LATROBE City Council is calling on the State Government to release specific ground movement information.
At last week’s council meeting, councillors voted to write to Premier Daniel Andrews and Energy and Resources Minister Lily D’Ambrosio with the view to ‘allow direct comparison between the State Electricity Commission Victoria measurements and the current situation’.
Cr Graeme Middlemiss said this information had not been made public since privatisation, giving him “the impression there is something to hide”.
“Certainly the government is moving in the right direction, but it needs to adjust information sought and it needs to be able to address the concerns of the Morwell people,” Cr Middlemiss told The Express.
Ms D’Ambrosio said the government had already taken action, highlighting the legislation the State Government passed in September last year.
“All of the Latrobe Valley coal mines will be required to provide an annual Sustainability Report, which will be publicly available,” Ms D’Ambrosio said in a statement.
“This will include monitoring of ground movement, ground water levels, surface water drainage and other matters that could potentially impact on public safety, infrastructure or the environment.”
But Cr Middlemiss doubts any new data would be comparable with the original measurements, which were recorded and reported during the days of the SECV.
He said survey points along Morwell’s Wallace Street should again be used during any analysis, to ensure direct comparisons could be made.
“I think what it would do is either allay community concerns or provide the basis of claims for compensation,” Cr Middlemiss said.
“It all depends on the results published. We’re not looking for the future, we are looking for past data.”
Morwell resident Mike Kitwood, who has lived in Wallace Street for 36 years, said he noticed minor ground movement on the odd occasion, but it had become more obvious in the past two years.
He said he would be happy to look at any relevant data to see what was causing the movement, but acknowledged drought could be a factor.
Further down Wallace Street, Norah Beamish’ doors continue to drop despite the frame sitting on concrete; something she assumes is due to earth movement.
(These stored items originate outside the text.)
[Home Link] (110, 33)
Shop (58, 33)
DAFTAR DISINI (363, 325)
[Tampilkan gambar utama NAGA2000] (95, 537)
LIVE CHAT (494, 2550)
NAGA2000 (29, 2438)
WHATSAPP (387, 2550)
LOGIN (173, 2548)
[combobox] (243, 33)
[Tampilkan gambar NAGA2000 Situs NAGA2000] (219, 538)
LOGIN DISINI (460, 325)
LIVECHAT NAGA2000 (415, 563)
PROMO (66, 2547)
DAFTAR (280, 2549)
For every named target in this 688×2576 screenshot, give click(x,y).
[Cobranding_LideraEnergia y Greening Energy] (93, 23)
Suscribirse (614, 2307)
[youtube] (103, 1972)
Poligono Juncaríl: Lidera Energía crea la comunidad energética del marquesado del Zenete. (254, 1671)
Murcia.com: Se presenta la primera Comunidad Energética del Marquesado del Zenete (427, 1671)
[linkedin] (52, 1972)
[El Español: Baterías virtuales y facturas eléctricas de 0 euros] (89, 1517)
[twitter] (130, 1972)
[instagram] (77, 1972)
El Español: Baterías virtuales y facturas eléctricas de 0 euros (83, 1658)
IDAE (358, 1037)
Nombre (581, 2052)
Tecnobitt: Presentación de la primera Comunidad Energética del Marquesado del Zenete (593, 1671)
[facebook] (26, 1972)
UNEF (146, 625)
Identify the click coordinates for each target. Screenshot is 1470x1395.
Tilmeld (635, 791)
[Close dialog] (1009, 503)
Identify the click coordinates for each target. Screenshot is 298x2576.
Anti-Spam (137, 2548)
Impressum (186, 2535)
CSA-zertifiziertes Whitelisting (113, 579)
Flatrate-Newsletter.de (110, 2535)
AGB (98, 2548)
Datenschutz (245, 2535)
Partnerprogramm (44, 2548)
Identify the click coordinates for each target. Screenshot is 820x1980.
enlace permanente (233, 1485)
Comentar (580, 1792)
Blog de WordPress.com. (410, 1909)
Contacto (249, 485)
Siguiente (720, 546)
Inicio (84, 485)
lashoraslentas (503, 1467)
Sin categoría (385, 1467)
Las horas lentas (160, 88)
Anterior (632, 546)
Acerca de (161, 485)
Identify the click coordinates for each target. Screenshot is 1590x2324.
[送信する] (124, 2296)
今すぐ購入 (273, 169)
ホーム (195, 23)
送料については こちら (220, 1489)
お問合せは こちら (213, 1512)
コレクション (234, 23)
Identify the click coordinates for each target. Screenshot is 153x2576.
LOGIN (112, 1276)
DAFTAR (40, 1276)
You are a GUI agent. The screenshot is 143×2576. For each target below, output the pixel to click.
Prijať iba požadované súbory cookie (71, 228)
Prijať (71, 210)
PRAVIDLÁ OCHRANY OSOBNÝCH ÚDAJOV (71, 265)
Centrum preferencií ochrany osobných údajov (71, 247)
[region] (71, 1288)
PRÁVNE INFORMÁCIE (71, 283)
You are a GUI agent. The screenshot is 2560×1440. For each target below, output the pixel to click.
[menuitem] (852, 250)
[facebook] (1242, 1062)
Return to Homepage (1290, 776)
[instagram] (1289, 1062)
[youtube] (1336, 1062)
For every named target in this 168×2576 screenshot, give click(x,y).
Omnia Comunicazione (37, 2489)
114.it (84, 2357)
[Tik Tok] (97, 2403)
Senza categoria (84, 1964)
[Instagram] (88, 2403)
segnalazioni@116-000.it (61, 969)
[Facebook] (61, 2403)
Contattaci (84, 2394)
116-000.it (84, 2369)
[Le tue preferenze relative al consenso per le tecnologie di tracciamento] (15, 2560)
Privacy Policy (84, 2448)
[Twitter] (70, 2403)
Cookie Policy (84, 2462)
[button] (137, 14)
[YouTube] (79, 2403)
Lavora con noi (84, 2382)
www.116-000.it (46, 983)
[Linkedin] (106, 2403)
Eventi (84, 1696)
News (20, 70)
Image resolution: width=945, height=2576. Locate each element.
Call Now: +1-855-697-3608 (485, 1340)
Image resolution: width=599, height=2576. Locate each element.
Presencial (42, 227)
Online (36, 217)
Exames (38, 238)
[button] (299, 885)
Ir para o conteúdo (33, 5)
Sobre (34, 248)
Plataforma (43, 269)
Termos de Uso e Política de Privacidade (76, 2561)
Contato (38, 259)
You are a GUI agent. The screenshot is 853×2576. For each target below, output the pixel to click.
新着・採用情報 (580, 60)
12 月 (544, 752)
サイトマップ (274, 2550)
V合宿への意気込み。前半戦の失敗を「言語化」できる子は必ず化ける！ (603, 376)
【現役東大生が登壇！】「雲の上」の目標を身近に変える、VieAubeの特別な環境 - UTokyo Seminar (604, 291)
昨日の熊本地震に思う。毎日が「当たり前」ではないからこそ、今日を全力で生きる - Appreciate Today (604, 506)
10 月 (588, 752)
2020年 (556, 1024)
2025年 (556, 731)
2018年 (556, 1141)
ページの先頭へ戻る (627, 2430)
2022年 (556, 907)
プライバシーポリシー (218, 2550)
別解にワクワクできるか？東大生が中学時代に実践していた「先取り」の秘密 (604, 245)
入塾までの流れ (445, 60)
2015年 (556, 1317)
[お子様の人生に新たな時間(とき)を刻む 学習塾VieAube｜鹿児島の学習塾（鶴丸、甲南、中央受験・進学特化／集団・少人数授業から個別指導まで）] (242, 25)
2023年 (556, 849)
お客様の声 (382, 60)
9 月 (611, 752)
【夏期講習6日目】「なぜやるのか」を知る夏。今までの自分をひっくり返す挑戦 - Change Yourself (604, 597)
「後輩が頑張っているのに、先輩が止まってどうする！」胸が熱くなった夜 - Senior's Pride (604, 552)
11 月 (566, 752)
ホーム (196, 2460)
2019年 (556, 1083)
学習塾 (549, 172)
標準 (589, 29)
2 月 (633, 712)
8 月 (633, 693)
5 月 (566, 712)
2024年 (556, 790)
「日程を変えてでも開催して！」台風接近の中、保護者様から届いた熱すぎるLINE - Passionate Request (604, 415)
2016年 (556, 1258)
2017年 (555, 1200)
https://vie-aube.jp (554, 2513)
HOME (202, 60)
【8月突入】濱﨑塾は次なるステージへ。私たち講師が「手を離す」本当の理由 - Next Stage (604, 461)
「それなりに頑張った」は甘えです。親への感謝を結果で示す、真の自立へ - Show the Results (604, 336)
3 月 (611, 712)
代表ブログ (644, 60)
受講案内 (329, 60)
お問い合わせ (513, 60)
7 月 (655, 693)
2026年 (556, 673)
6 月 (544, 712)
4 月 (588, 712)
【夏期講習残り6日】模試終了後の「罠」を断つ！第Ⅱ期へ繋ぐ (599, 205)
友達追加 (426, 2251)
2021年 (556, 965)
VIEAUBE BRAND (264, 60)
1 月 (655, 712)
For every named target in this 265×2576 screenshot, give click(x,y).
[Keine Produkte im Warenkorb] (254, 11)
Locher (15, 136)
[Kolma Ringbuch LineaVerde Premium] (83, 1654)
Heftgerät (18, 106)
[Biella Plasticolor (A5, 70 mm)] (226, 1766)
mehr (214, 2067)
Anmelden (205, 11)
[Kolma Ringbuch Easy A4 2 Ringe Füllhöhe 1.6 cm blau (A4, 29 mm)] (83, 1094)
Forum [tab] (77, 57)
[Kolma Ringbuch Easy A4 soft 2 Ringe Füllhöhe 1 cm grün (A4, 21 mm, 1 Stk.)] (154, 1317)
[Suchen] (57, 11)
She does not think the Morwell street is unique compared with other areas of the state, also suggesting drought could be a potential factor of ground movement.
Resident Laurie Pulbrook said the ground had always moved and he noticed new cracks in the wall appearing every now and then.
Cr Middlemiss said he stood by his request the State Government take immediate action and release all available data, to put the debate to bed.
The state’s mining regulator is now consulting with community, industry and environmental groups about the new reporting requirements.
The annual reporting period will take in the 12 months up until 30 June, after which the mine owners will have three months to compile the data and produce a report.